→ EXERCISE DESCRIPTION
Retype exactly what runs from the first line of the data to the line with "Forums (34, 578)", keeping both of those lines and skipping pictures.

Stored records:
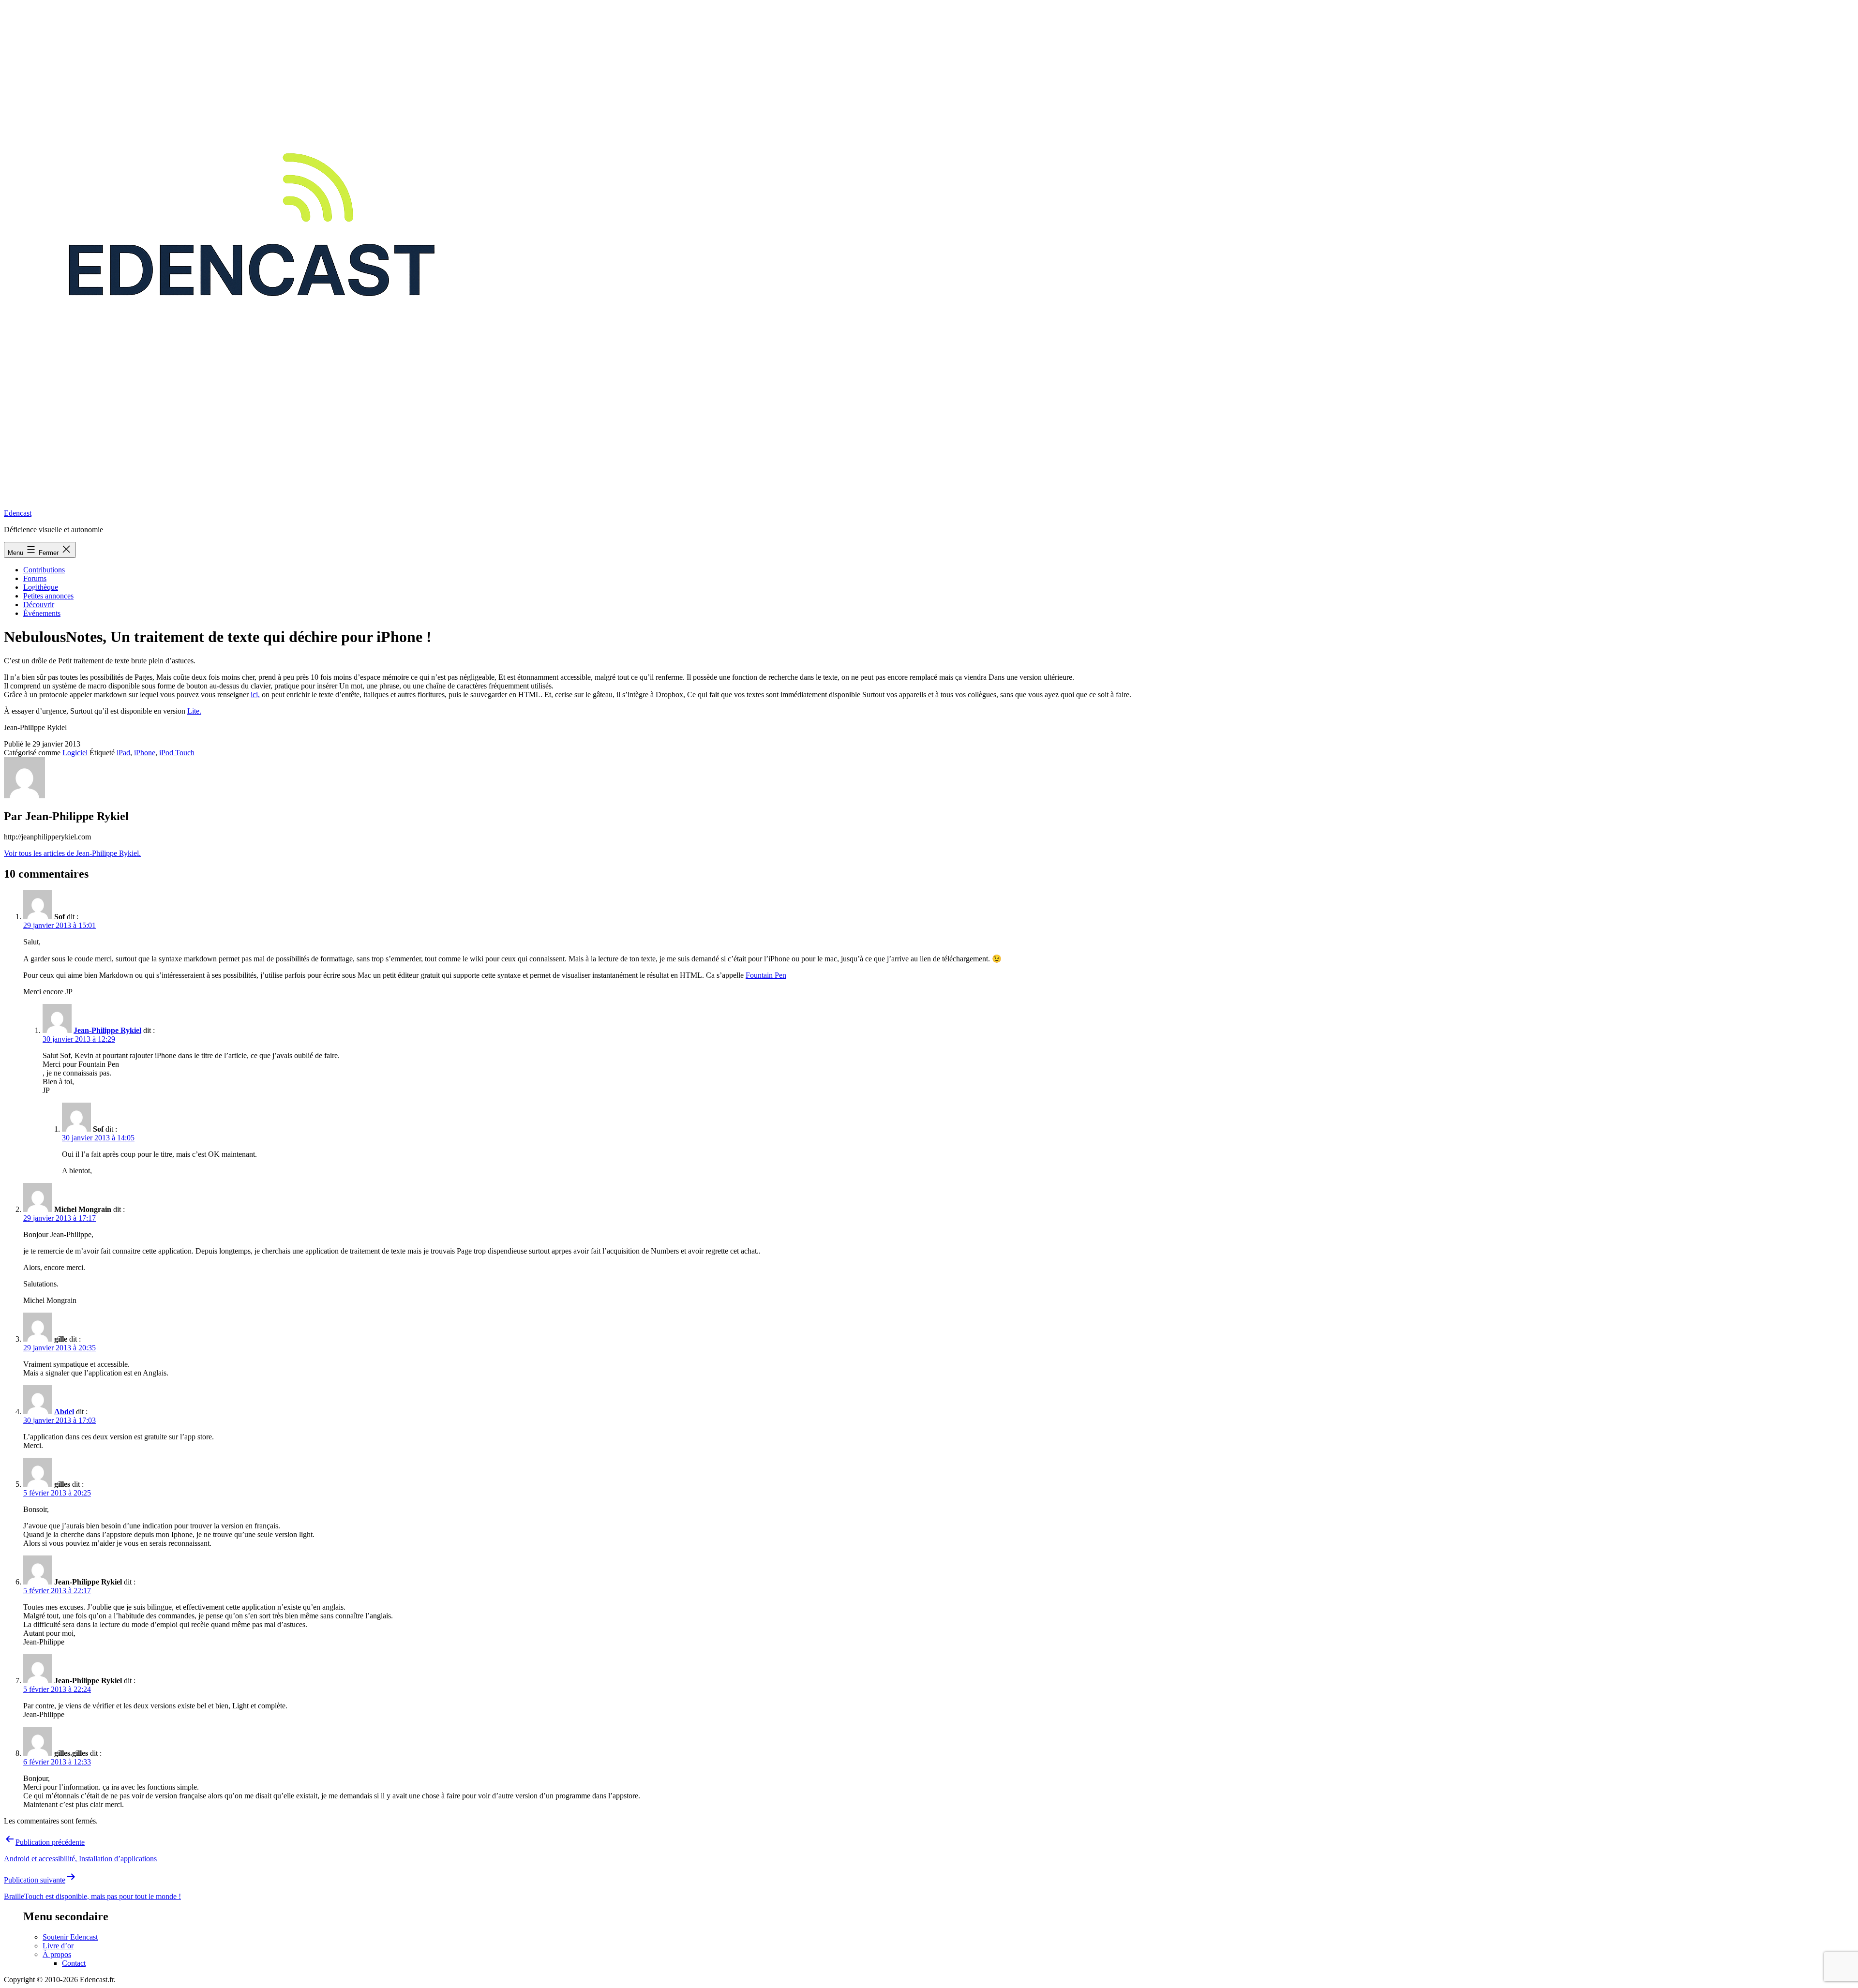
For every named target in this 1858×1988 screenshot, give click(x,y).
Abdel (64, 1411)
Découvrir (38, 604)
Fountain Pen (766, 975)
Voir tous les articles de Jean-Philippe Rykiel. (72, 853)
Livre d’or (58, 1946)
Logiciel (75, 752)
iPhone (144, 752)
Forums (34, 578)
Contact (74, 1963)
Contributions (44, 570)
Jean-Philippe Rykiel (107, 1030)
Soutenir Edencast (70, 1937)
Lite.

→ WRITTEN REPLY
For every named target in this 1858×1988 screenshot, give click(x,y).
Abdel (64, 1411)
Découvrir (38, 604)
Fountain Pen (766, 975)
Voir tous les articles de Jean-Philippe Rykiel. (72, 853)
Livre d’or (58, 1946)
Logiciel (75, 752)
iPhone (144, 752)
Forums (34, 578)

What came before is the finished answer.